* Written problem
Write out everything from the start of the rows down to the line containing "pos(121,77)", with both ends included and the pictures left out.

* Information provided
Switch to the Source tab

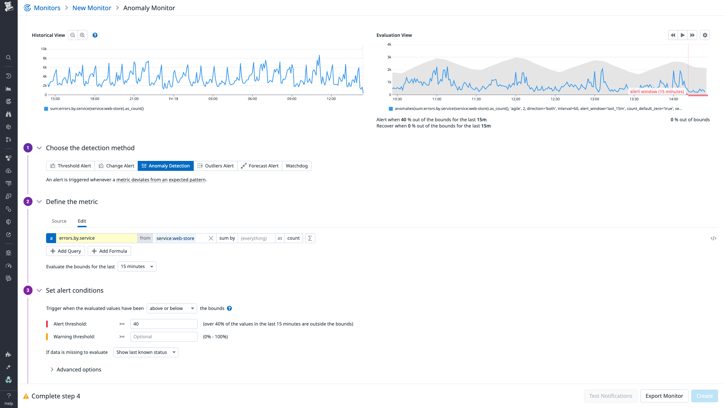tap(59, 221)
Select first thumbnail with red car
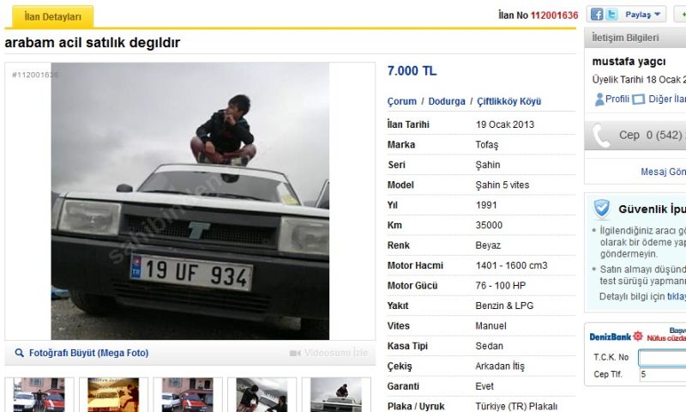Viewport: 686px width, 412px height. (x=39, y=395)
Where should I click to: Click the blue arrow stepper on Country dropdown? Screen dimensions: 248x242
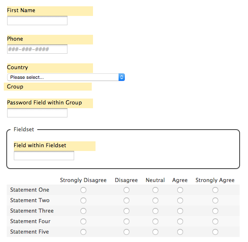pos(121,77)
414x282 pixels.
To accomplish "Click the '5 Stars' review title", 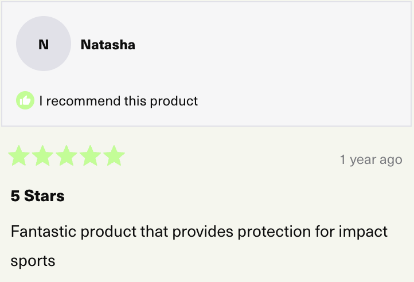I will tap(37, 196).
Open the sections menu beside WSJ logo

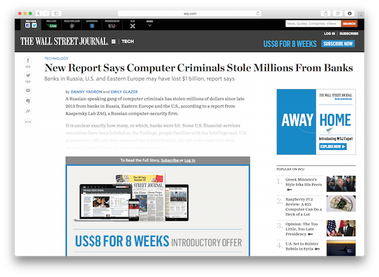point(114,41)
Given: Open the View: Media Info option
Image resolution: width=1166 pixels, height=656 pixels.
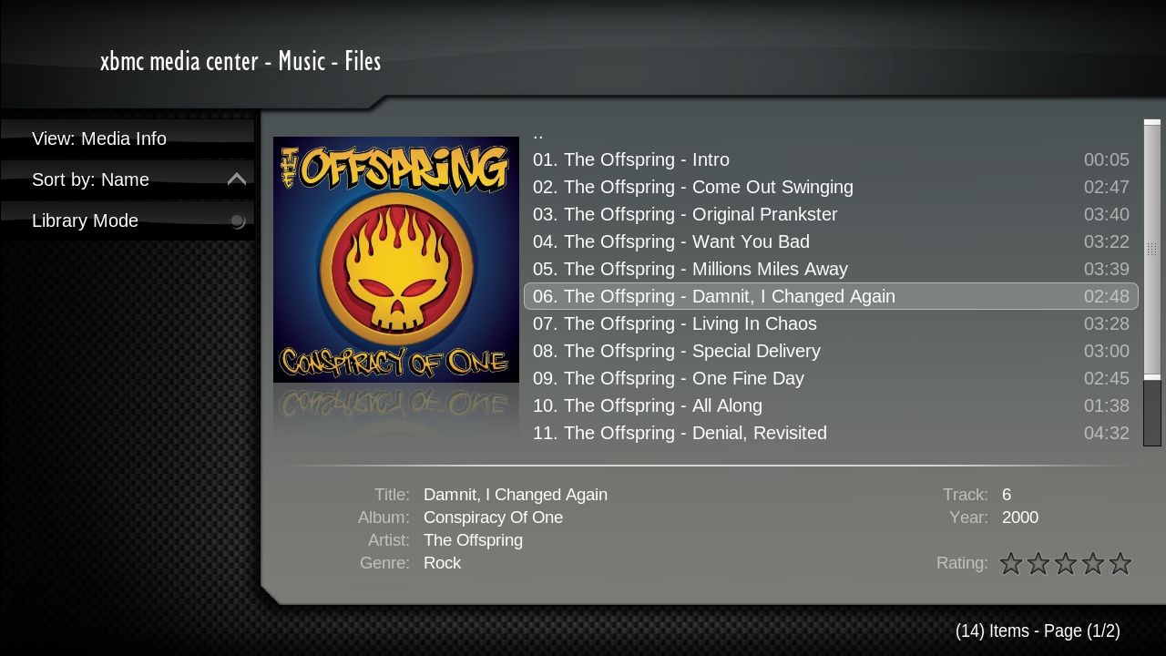Looking at the screenshot, I should tap(128, 138).
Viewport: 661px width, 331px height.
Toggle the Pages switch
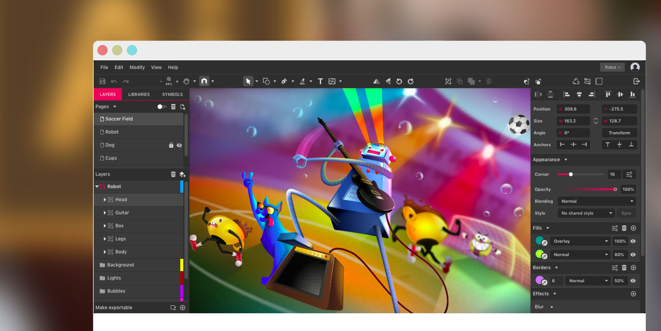(162, 107)
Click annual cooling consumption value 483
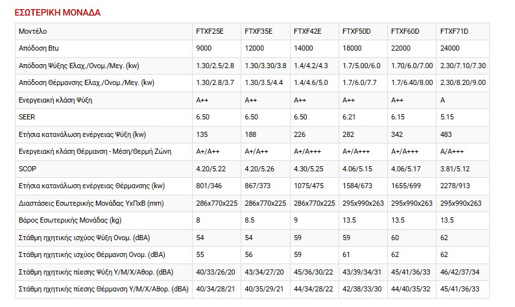 pyautogui.click(x=445, y=134)
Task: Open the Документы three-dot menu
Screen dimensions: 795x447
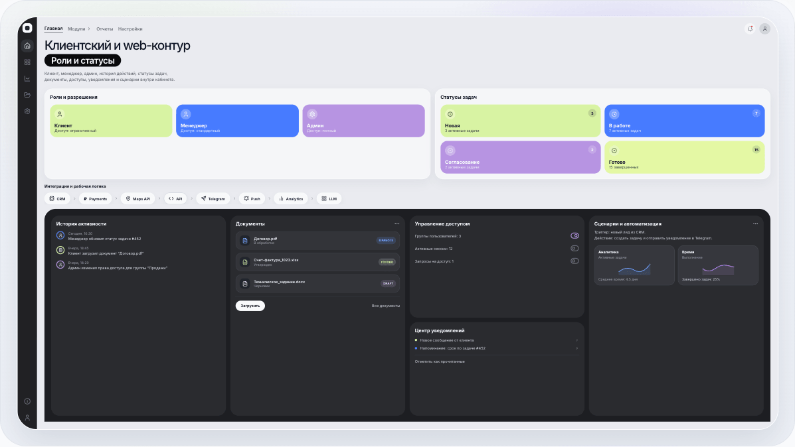Action: pos(397,224)
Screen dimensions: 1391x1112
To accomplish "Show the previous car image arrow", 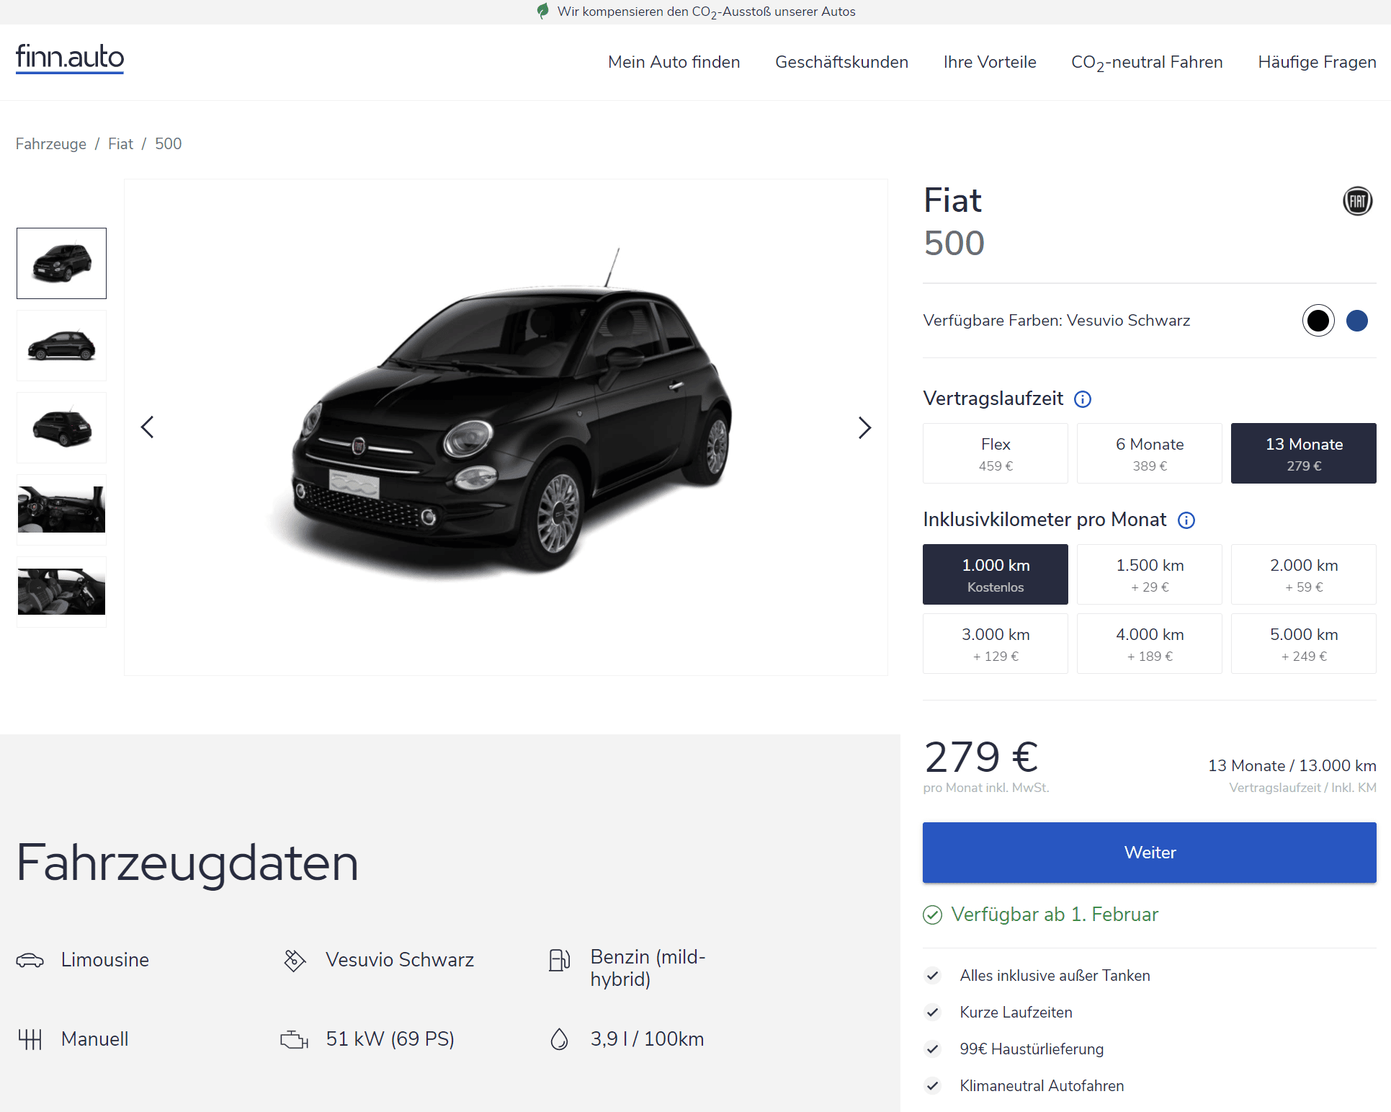I will (x=148, y=427).
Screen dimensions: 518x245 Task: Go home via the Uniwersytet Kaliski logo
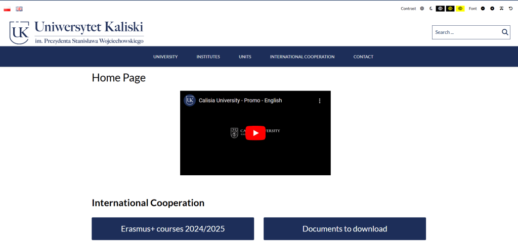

* The output
Switch to the Source tab

tap(59, 221)
Select first thumbnail with red car
Viewport: 686px width, 412px height. (x=39, y=395)
Where should I click to: Click the blue arrow stepper on Country dropdown? Screen dimensions: 248x242
pos(121,77)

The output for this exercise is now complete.